Concordo sul fatto che ci sia una sfida nell’insegnare e formare le persone, anche i bambini, riguardo alla cybersecurity. La mia convinzione personale è che un bambino di 12 anni sia fondamentalmente intelligente quanto un adulto, mancando solo dell’esperienza che un adulto possiede. Quindi sì, questo è qualcosa che dovrebbe essere affrontato, inclusi frodi e schemi di social engineering. Molte persone cadono ancora vittima di truffe ovvie, come le famose email del principe nigeriano.
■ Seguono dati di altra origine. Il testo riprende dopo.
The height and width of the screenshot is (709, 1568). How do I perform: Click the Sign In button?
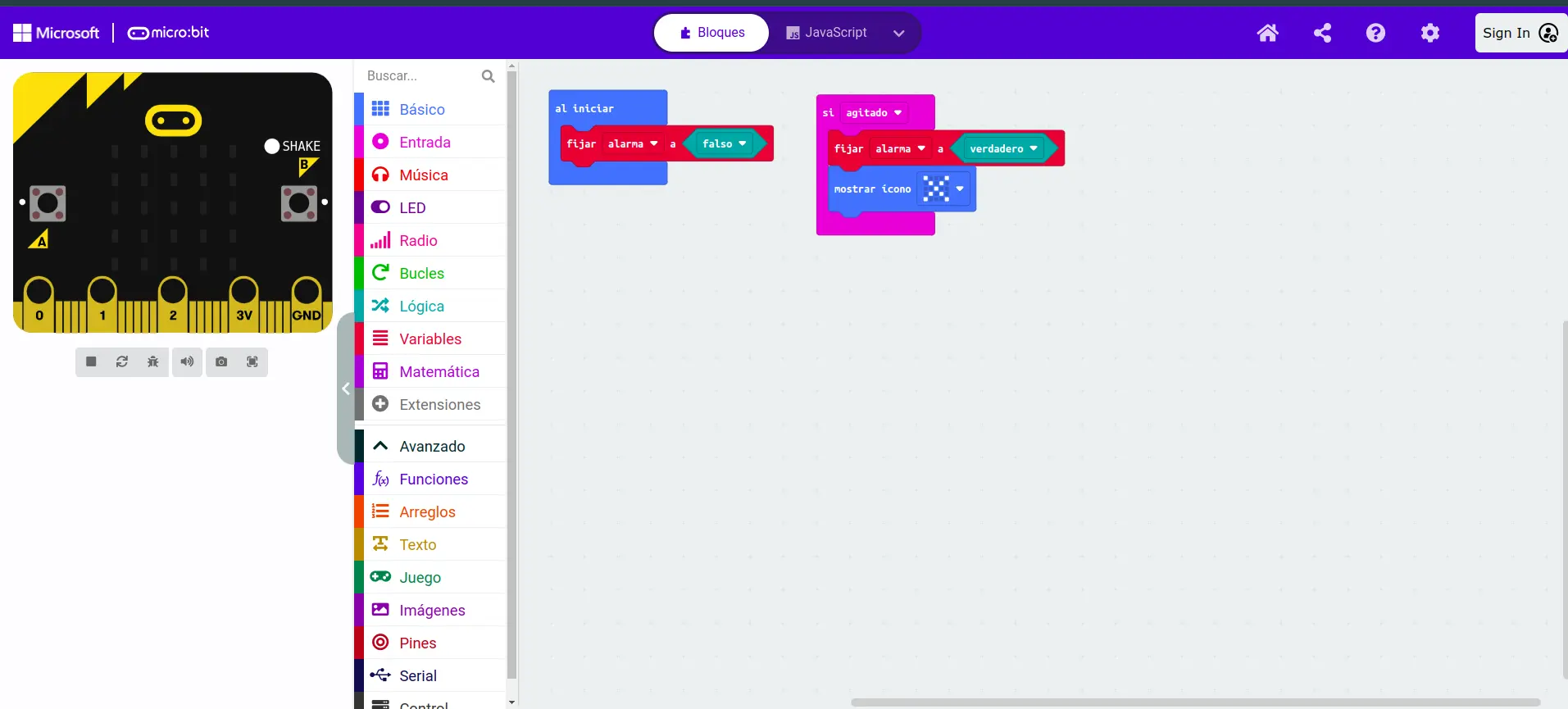(1519, 33)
Le scuole dovrebbero preparare le giovani menti e le nuove generazioni ad affrontare un mondo che può essere ostile. Anche in tempi relativamente pacifici, ci sono persone che desiderano il tuo male. L’aspetto chiave della cybersecurity è che una persona che ti vuole male può trovarsi a migliaia di chilometri di distanza e riuscire comunque a causare danni a te, alla tua organizzazione e ai tuoi cari.

A un certo punto, le scuole dovrebbero affrontare questa questione. Tuttavia, almeno in Francia, è ancora una sfida trovare insegnanti che possano insegnare le competenze di programmazione di base. Questa lotta costante rende difficile trovare insegnanti che possano insegnare la cybersecurity e la sicurezza digitale ai bambini. Tuttavia, probabilmente dovrebbe essere fatto, anche se non ho molta speranza in questo ambito nel prossimo decennio.

Poiché non ci sono altre domande, vorrei augurare a tutti voi un Buon Natale e arrivederci al prossimo anno.